Cases: This report describes three cases of metastatic adrenocortical carcinoma (ACC) in dogs diagnosed post mortem through histopathological examination. The animals presented no signs of adrenal hormones overproduction. Case 1. A 13-year-old intact, mixed breed female dog was presented with a history of progressive hepatomegaly during the last four months. The animal was submitted to an exploratory laparotomy, but due to anesthetic complications no tissue specimen was sampled and after one week, the animal died. The necropsy examination showed an increased left adrenal (3 cm in diameter), multiple yellow to whitish nodules measuring 1 to 2 cm of diameter in the lung and severe hepatomegaly. The histopathological diagnosis was established as ACC with pulmonary metastasis.

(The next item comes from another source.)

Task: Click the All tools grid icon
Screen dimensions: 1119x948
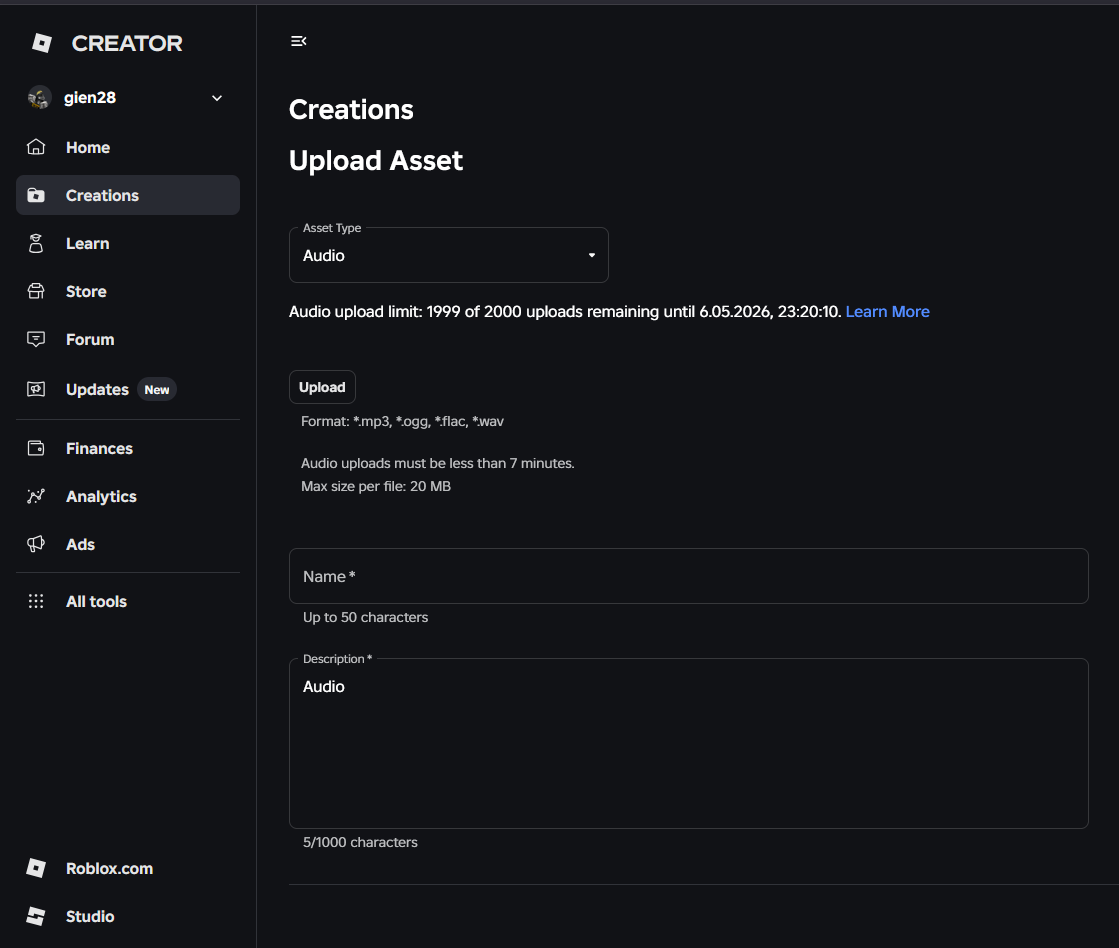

A severe and diffuse accumulation of glycogen in hepatocytes was also observed in Periodic acid-Schiff (PAS) staining. Case 2. A 9-year-old female intact, mixed breed dog was presented showing ataxia, left head-tilt and dyspnoea. The clinical signs progressed and the dog died after four days. The gross examination showed a diffuse increase of the left adrenal gland (2 cm of diameter) accompanied by a yellowish colour at cut surface; diffuse bronchopneumonia and cerebral and renal discrete congestion. The microscopical diagnosis was ACC with kidney and CNS metastasis. Case 3. A 16-year-old male, intact, Poodle dog was presented with apathy, anorexia, vomiting and diarrhoea in the last two days. The animal was submitted to treatment, but the clinical signs progressed and the dog died. In the necropsy exam an increased right adrenal gland was observed (5 cm of diameter) showing multiple yellowish nodules when sectioned. The lung showed multiple whitish nodules mainly in pleural region. In the histopathological examination, the definitive diagnosis was ACC with pulmonary metastasis.
Discussion: Most of adrenocortical tumours in dogs are functional and secrete excessive amounts of cortisol; therefore commonly animals show clinical signs of Cushing`s syndrome. In the present cases, the animals showed no clinical evidence of hormonal changes. Well-differentiated neoplastic cells were observed in cases 1 and 2, whereas in case 3 tumorous cells showed marked features of malignancy as cellular pleomorphism, binucleation, high mitotic index and atypical mitosis. Despite mild anaplastic features observed on cases 1 and 2, animals showed focus of metastases in lung, kidney and CNS. Apparently features of malignancy in ACC were not associated to the risk of metastasis development, indicating that even well-differentiated ACC may metastasize to distant organs. Metastases of ACC to distant sites are rare in dogs and there was no previous report of metastasis to CNS as observed in case 2. Canine ACC are considered uncommon tumours, however, they should be included in the differential diagnosis of mass in the abdominal cavity since the animals may show no clinical signs of adrenocortical hormones overproduction.
Keywords: adrenal tumours, adrenocortical hormones, metastases, dog.